Record-setting consumer demand, increased port activity and record low warehouse availability are creating a challenging environment for the Northeast industrial market. Consumer spending of $565.8 billion in October 2021 alone has put extreme stress on an already overwhelmed supply chain system, according to CBRE’s Q4 2021 Northeast Industrial Ports Brief.
As businesses work to catch up to the record volumes of consumer goods entering the Port of New York and New Jersey, they are insatiably seeking warehouse space just as available industrial space dwindles across the Northeast. This pushed port activity upward by 16.1% in 2021, and the lack of available warehouse space has created many challenges, including soaring industrial rents.

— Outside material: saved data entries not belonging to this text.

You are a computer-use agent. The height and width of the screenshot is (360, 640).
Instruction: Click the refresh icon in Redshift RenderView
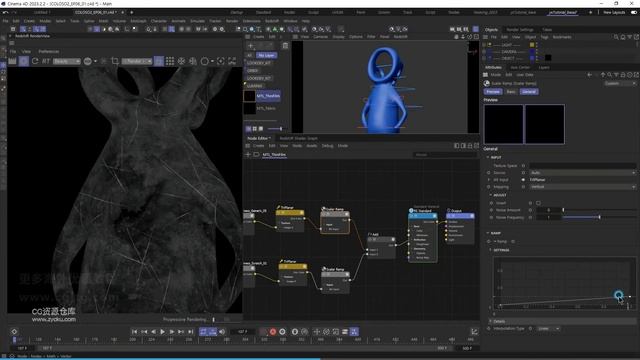point(35,61)
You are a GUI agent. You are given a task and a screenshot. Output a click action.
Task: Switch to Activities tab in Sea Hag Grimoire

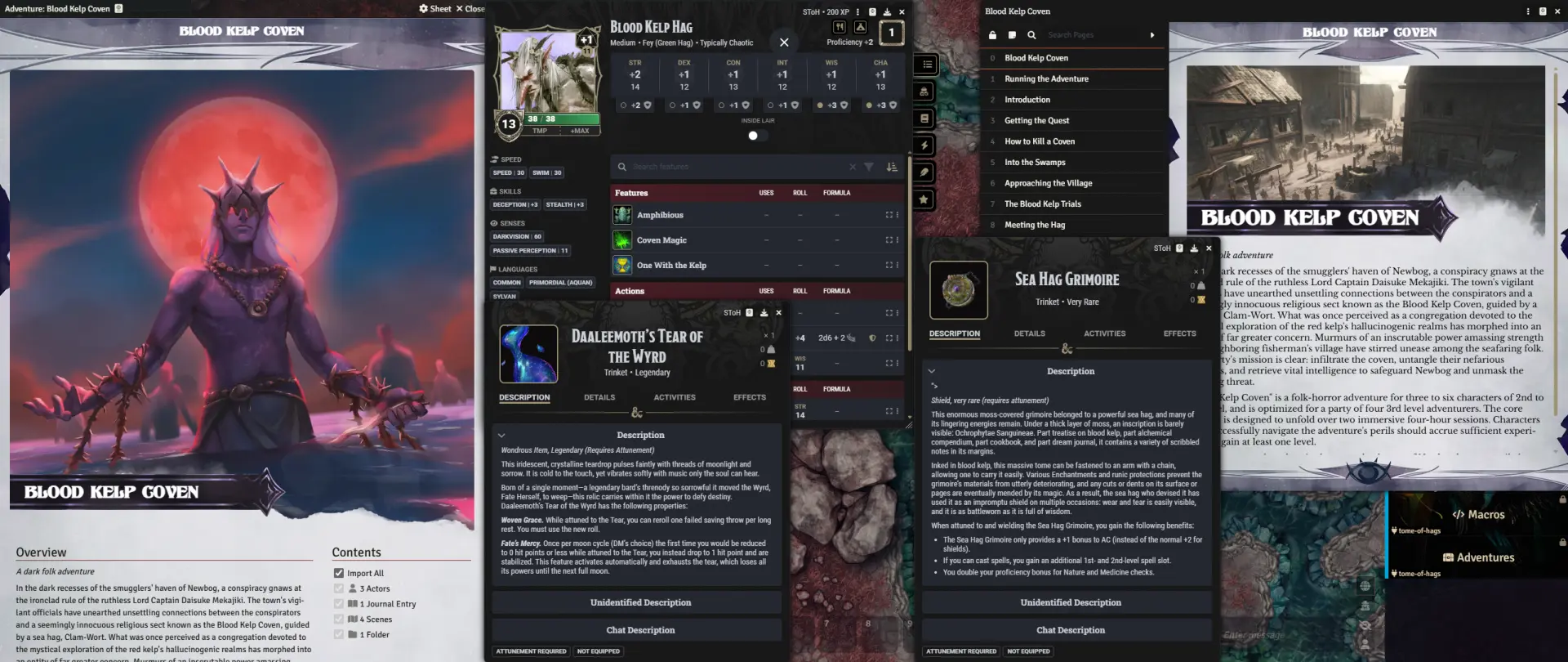pyautogui.click(x=1104, y=333)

“We have never before seen dynamics like these play out in the market — insatiable consumer demand, booming port activity and a dearth of available industrial space throughout the Northeast,” Thomas Monahan, a vice chairman at CBRE, said in a prepared statement. “While 58.5 million square feet of industrial space is under construction in the region, most of which is already preleased, only 6.5 million square feet is in port-adjacent submarkets.”
Warehouse leasing activity near the ports by e-commerce and third-party logistics companies has strained the supply/demand equation, putting stress on a market that is in dire need of additional space, according to the report. Occupiers have had to adjust to the new market realities and the supply chain disruptions in the Ports of Los Angeles and Long Beach in California. In many cases, they have moved to diversify their operations to the Northeast, creating additional competition for space in the region.

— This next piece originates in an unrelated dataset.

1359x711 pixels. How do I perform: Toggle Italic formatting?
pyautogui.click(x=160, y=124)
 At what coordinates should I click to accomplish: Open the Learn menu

“The lack of warehouse space near our ports in the Northeast has prompted occupiers to look for space in markets such as southern New Jersey and Eastern Pennsylvania,” Monahan continued. “This has resulted in new projects to meet this growing demand, but it’s clear that even the new construction will not be enough. Our research shows that demand will continue unabated throughout 2022, far outstripping supply.”
As supply chain woes and consumer demand pressures persist, a tight industrial market challenges occupiers to expand their searches and face higher logistics costs. Developers are following the demand to new markets, but they face their own supply chain-driven challenges: higher land costs, pricier construction and longer lead times for materials. CBRE Research expects demand to continue to outpace supply in Northeast industrial markets until more space comes online from construction deliveries in 2022 and 2023.